SHF: Small: Collaborative Research: The Automata Programming Paradigm for Genomic Analysis
Project runs from 03/01/2017 to 07/31/2019
Thanks to recent advances in DNA sequencing technology, a number of genomic analysis tasks – such as reference-based and de novo sequence assembly, taxa identifications in metagenomic sequences, orthology inference and regulatory motif search – can nowadays operate on increasingly large volumes of data. All these applications perform, at their core, some kind of pattern matching operations, a computation that maps naturally onto finite automata abstractions. It has been shown that large scale automata processing can be efficiently accelerated on streaming architectures such as Field Programmable Gate Arrays (FPGA).

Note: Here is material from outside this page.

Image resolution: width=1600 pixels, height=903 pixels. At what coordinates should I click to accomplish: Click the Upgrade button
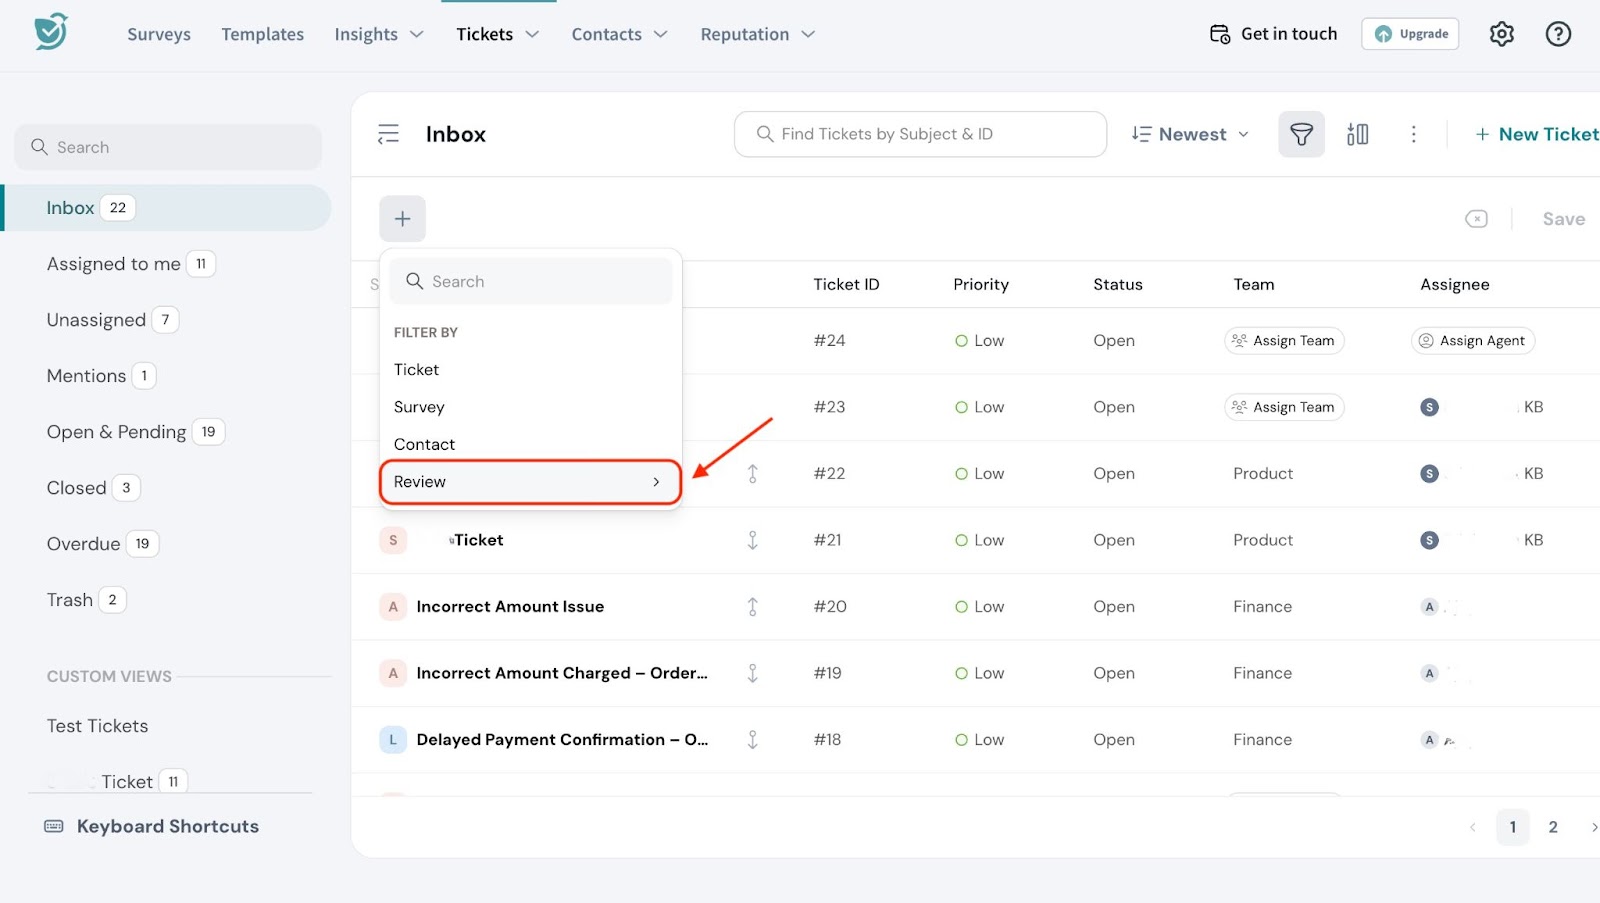1410,34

However, the low level programming interface of these devices has hampered their widespread adoption within the bioinformatics community. As an alternative, Micron Technology has recently announced its SDRAM-based Automata Processor (AP), which will come with an automata-based programming interface. However, the position that this emerging technology will take in the realm of existing streaming accelerators is unclear: in particular, its capabilities in handling big data and diverse computations as well as its programmability must still be understood. In this research we aim to study novel programmatic descriptions of several genomic analysis tasks obtained by re-describing each operation using an automata-based programming model, and map such this programming model onto FPGA platforms and onto Micron’s AP. Our goal is two-fold: on one hand, we aim to facilitate the adoption of these accelerators within the scientific community; on the other, we seek to investigate the benefits and limitations of these technologies when targeting a variety of pattern matching operations at large scale.